Well I didn't expect to win this...it was on with a BIN and a "Best Offer"....so I sent off my "Best Offer" and hoped it wouldn't upset the seller. The next thing I knew, I had an eBay Invoice in my Inbox...he'd accepted what I thought was a very low offer  . Go figure! :blink:

It's the GMT version of the Bulova Accutron Roadroad Approved hummer and dates from 1974. The top crown allows you to set the main hour hand independently of the GMT hour and minute hands. It has the 2185 movement within it.

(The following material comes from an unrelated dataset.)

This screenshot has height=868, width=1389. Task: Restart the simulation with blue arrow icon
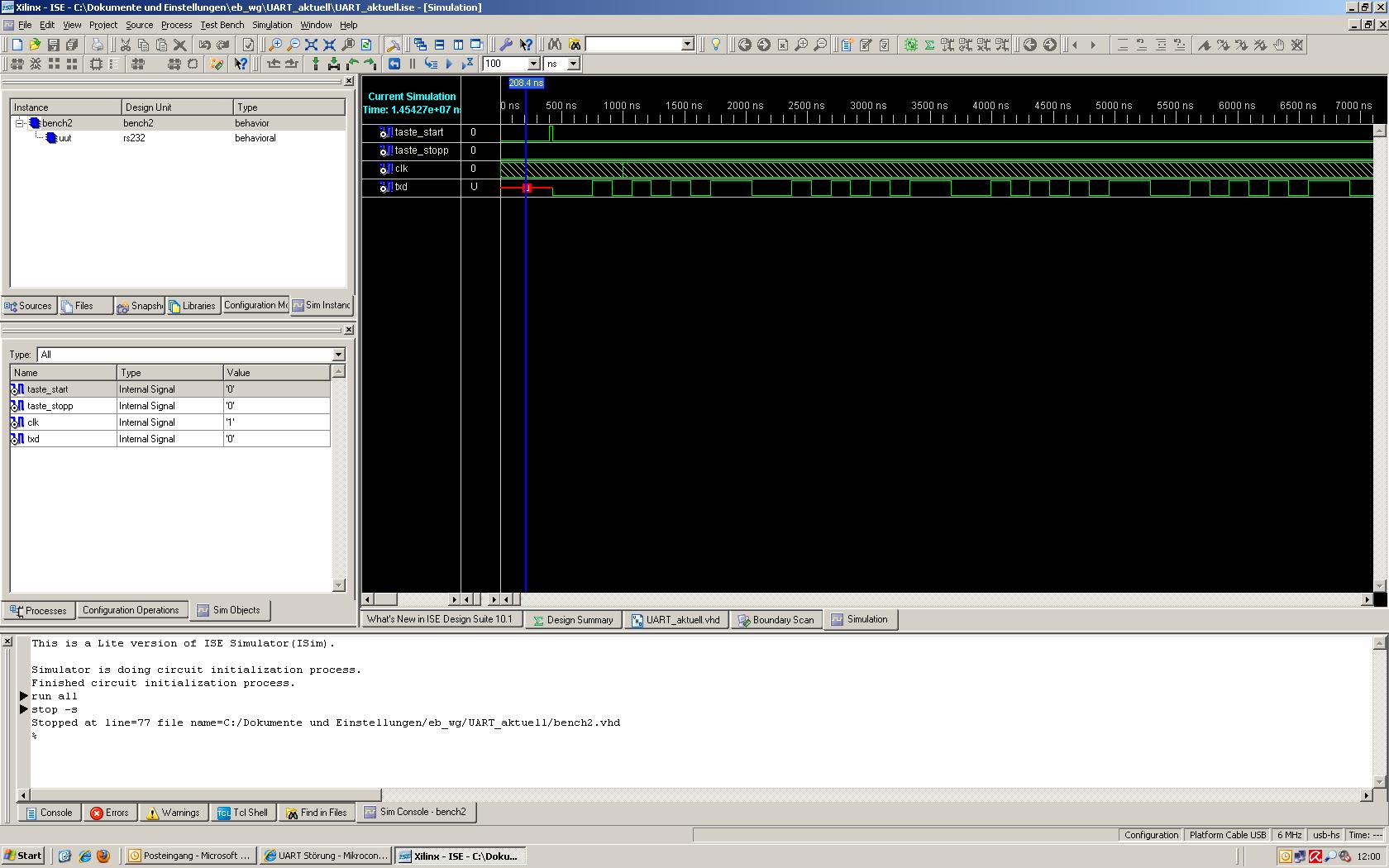click(x=394, y=64)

And a couple of photos alongside my Astro Mk II (also a GMT watch with same movement) and a Deep Sea. The case on this RR GMT is significantly smaller when compared to these two:


----------



## PaulBoy (Dec 2, 2007)

Lovely looking piece Paul & even sweeter when a bargain :thumbsup:

Paul


----------



## feenix (May 27, 2008)

I never even noticed that one on the site. Bugger!!


----------



## Silver Hawk (Dec 2, 2003)

feenix said:


> I never even noticed that one on the site. Bugger!!

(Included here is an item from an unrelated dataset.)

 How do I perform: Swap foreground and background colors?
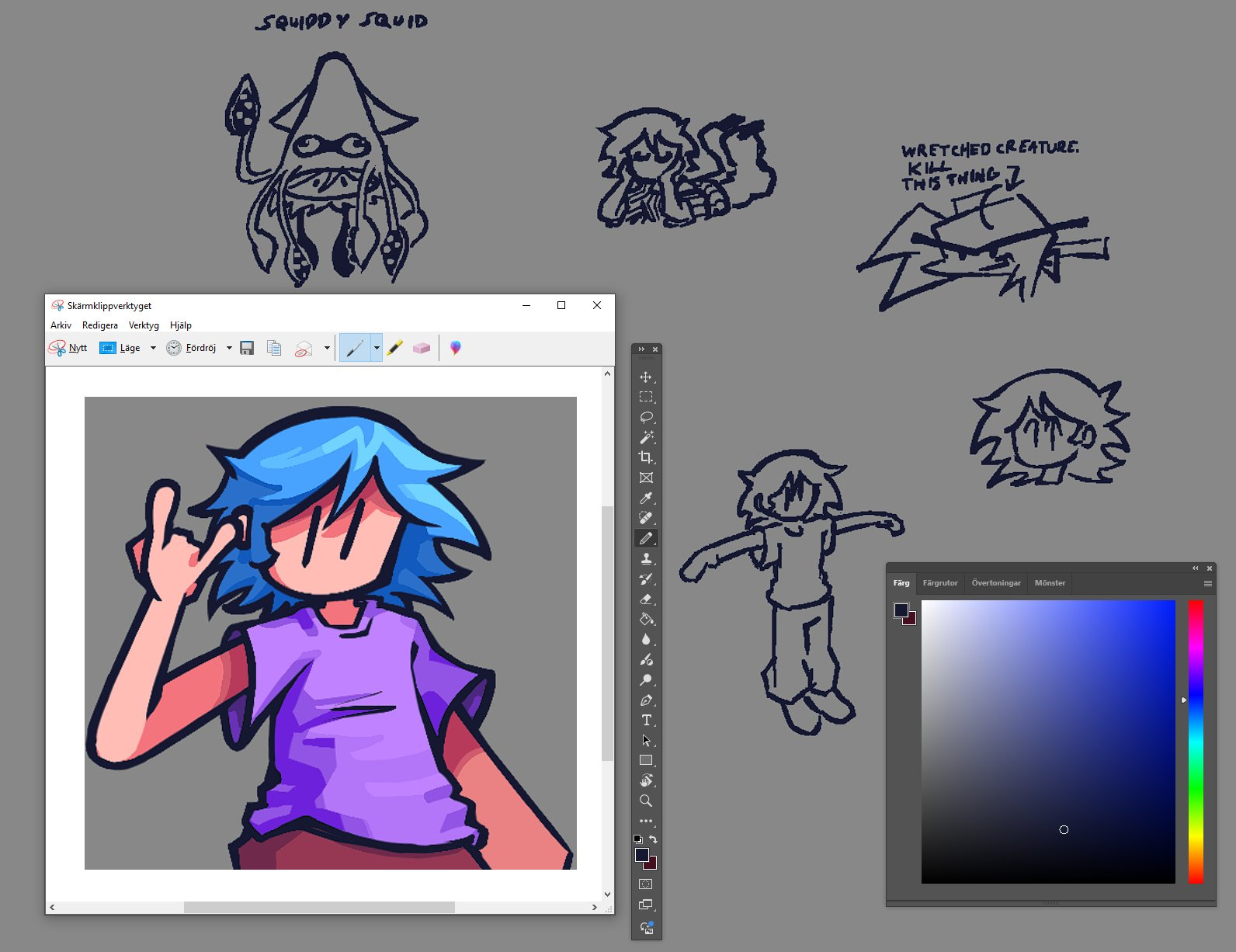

Only arrived this morning.


----------



## Griff (Feb 23, 2003)

Good snag Paul


----------



## watchnutz (Jan 18, 2008)

Very nice,Paul ! Glad you decided to do it. Now I need to find a GMT hand for my missing one.

Enjoy


----------



## foztex (Nov 6, 2005)

Well done Paul, lovely trio

Andy


----------



## Desmo (Apr 26, 2006)

Good catch and lovely watch!

Always nice to hear about bargains, keeps the hope alive


----------



## JonW (Mar 23, 2005)

very nice Paul! good catch mate!


----------



## Silver Hawk (Dec 2, 2003)

JonW said:


> very nice Paul! good catch mate!


Thanks Jon.


----------